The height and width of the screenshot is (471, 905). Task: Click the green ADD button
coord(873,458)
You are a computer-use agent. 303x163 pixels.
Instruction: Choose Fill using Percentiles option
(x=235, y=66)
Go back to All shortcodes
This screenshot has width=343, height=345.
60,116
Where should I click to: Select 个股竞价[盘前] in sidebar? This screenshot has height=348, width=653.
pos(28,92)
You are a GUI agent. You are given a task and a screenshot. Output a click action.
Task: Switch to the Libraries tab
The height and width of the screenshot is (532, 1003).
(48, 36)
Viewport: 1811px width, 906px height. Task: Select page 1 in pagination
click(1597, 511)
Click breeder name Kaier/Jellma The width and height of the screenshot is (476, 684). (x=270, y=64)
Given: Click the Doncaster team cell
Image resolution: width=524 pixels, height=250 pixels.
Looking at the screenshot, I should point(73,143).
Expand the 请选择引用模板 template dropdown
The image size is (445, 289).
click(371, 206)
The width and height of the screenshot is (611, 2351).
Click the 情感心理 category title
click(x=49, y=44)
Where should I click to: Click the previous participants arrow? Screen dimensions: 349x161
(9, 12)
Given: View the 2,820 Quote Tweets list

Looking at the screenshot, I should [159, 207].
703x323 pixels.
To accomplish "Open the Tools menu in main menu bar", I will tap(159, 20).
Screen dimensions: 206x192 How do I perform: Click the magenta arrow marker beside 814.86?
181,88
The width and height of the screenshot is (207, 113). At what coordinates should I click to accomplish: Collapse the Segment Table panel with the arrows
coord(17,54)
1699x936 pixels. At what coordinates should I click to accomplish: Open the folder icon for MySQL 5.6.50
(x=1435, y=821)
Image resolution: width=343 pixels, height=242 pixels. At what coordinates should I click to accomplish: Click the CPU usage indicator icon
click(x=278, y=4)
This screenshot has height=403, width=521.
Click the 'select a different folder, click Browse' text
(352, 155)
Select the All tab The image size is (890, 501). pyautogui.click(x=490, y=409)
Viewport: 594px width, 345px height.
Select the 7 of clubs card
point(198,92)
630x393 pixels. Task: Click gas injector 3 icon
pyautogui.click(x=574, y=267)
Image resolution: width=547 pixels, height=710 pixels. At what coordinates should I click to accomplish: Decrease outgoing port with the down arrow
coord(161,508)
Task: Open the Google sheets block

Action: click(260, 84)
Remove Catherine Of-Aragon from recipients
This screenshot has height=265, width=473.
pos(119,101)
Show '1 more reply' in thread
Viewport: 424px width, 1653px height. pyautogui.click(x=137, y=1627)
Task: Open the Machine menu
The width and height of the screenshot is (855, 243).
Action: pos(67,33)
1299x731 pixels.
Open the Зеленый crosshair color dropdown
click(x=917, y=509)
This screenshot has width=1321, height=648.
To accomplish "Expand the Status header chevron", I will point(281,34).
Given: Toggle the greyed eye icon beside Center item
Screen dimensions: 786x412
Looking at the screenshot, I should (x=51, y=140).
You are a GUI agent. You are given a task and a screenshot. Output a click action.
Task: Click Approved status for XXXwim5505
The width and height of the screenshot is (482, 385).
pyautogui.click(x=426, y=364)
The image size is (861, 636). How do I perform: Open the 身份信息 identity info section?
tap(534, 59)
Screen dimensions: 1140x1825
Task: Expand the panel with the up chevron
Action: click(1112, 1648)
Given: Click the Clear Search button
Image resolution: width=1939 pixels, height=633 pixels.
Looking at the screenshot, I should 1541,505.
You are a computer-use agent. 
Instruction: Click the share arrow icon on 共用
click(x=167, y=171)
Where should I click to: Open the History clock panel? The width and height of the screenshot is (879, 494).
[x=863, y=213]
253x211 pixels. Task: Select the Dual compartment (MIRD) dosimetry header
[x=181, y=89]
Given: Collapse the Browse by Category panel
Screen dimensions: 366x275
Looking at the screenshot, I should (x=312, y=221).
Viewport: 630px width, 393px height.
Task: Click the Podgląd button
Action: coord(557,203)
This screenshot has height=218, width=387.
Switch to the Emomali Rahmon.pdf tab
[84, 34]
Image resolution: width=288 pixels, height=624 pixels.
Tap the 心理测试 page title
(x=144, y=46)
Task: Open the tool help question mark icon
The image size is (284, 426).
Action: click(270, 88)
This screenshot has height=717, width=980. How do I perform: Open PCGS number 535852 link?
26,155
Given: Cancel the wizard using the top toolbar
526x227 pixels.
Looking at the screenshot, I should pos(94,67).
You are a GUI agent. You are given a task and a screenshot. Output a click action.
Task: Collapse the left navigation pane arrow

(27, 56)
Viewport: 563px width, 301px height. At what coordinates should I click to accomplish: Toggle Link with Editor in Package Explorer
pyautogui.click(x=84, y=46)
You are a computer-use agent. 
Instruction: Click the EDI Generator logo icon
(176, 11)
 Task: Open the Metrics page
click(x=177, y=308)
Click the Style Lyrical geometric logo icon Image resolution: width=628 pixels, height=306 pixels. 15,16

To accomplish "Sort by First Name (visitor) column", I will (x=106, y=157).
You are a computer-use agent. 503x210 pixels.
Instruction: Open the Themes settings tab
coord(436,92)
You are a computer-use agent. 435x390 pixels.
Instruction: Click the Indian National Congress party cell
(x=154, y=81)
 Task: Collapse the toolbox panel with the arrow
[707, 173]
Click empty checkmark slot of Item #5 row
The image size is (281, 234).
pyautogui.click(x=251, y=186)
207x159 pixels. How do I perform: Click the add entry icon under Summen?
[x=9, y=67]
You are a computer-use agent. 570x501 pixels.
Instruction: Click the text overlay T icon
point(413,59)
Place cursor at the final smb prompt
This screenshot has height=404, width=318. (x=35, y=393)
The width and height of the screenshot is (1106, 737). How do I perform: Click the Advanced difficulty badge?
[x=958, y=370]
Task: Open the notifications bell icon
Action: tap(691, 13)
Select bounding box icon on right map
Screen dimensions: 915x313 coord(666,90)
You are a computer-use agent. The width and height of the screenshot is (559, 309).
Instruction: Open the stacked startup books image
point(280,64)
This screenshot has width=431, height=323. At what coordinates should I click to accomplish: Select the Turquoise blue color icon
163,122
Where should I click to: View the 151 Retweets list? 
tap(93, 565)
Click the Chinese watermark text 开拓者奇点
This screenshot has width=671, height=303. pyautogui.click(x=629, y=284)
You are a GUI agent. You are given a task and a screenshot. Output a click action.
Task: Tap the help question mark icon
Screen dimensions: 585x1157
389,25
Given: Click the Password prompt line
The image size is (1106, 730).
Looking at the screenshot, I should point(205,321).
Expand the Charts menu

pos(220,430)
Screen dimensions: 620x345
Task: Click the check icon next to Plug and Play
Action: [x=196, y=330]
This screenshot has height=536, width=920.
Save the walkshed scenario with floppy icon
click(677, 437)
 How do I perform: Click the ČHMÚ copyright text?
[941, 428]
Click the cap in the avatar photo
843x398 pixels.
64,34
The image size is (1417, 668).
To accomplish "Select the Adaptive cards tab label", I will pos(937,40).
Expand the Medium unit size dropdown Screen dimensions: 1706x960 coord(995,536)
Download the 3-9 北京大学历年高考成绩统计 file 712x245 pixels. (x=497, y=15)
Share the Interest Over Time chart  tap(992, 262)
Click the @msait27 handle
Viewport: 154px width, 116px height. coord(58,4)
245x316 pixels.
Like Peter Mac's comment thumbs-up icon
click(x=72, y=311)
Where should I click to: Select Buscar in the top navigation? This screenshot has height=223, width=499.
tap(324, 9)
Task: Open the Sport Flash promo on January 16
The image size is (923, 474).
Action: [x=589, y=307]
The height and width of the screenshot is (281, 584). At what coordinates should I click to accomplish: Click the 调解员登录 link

▸ **Task statement**
Which lines hold the word "will"? Return all of them from the records above.

▸ **Written answer**
To accomplish "Open the Tools menu in main menu bar", I will tap(159, 20).
To accomplish "Expand the Status header chevron", I will point(281,34).
To accomplish "Sort by First Name (visitor) column", I will (x=106, y=157).
To accomplish "Select the Adaptive cards tab label", I will pos(937,40).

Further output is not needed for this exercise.